■ PROBLEM ■
Render every line of the listing below as a JSON list of strings, one string per line, leaving out blank lines.

■ INPUT ■
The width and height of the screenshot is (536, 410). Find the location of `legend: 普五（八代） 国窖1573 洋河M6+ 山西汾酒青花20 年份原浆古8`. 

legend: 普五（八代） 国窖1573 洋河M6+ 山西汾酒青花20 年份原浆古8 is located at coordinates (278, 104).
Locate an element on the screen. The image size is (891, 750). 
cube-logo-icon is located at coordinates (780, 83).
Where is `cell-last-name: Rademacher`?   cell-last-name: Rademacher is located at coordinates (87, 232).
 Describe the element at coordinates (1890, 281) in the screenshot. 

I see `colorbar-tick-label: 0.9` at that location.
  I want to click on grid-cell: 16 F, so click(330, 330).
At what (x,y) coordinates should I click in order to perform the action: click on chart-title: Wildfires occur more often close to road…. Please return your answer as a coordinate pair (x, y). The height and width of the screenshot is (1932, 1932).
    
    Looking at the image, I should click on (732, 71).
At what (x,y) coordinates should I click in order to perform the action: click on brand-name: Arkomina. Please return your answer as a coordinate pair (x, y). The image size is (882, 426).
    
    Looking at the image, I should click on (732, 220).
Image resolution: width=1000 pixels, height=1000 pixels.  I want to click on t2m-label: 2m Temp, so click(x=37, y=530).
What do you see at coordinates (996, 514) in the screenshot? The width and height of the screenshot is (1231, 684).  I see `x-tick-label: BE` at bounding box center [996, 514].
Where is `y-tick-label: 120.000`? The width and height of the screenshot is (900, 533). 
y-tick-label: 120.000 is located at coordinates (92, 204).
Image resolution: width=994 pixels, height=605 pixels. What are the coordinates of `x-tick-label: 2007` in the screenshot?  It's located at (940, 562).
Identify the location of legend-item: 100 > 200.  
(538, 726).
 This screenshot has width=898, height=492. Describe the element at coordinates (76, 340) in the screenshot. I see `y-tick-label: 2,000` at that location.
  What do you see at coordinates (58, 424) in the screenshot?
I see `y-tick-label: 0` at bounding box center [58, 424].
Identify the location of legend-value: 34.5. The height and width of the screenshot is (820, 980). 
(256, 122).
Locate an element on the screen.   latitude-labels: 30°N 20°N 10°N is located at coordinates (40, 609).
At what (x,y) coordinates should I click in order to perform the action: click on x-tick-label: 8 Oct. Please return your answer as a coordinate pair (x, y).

■ EXERCISE ANSWER ■
[
  "The width and height of the screenshot is (536, 410). Find the location of `legend: 普五（八代） 国窖1573 洋河M6+ 山西汾酒青花20 年份原浆古8`. ",
  "legend: 普五（八代） 国窖1573 洋河M6+ 山西汾酒青花20 年份原浆古8 is located at coordinates (278, 104).",
  "Locate an element on the screen. The image size is (891, 750). ",
  "cube-logo-icon is located at coordinates (780, 83).",
  "Where is `cell-last-name: Rademacher`?   cell-last-name: Rademacher is located at coordinates (87, 232).",
  " Describe the element at coordinates (1890, 281) in the screenshot. ",
  "I see `colorbar-tick-label: 0.9` at that location.",
  "  I want to click on grid-cell: 16 F, so click(330, 330).",
  "At what (x,y) coordinates should I click in order to perform the action: click on chart-title: Wildfires occur more often close to road…. Please return your answer as a coordinate pair (x, y). The height and width of the screenshot is (1932, 1932).",
  "    Looking at the image, I should click on (732, 71).",
  "At what (x,y) coordinates should I click in order to perform the action: click on brand-name: Arkomina. Please return your answer as a coordinate pair (x, y). The image size is (882, 426).",
  "    Looking at the image, I should click on (732, 220).",
  "Image resolution: width=1000 pixels, height=1000 pixels.  I want to click on t2m-label: 2m Temp, so click(x=37, y=530).",
  "What do you see at coordinates (996, 514) in the screenshot? The width and height of the screenshot is (1231, 684).  I see `x-tick-label: BE` at bounding box center [996, 514].",
  "Where is `y-tick-label: 120.000`? The width and height of the screenshot is (900, 533). ",
  "y-tick-label: 120.000 is located at coordinates (92, 204).",
  "Image resolution: width=994 pixels, height=605 pixels. What are the coordinates of `x-tick-label: 2007` in the screenshot?  It's located at (940, 562).",
  "Identify the location of legend-item: 100 > 200.  ",
  "(538, 726).",
  " This screenshot has width=898, height=492. Describe the element at coordinates (76, 340) in the screenshot. I see `y-tick-label: 2,000` at that location.",
  "  What do you see at coordinates (58, 424) in the screenshot?",
  "I see `y-tick-label: 0` at bounding box center [58, 424].",
  "Identify the location of legend-value: 34.5. The height and width of the screenshot is (820, 980). ",
  "(256, 122).",
  "Locate an element on the screen.   latitude-labels: 30°N 20°N 10°N is located at coordinates (40, 609).",
  "At what (x,y) coordinates should I click in order to perform the action: click on x-tick-label: 8 Oct. Please return your answer as a coordinate pair (x, y)."
]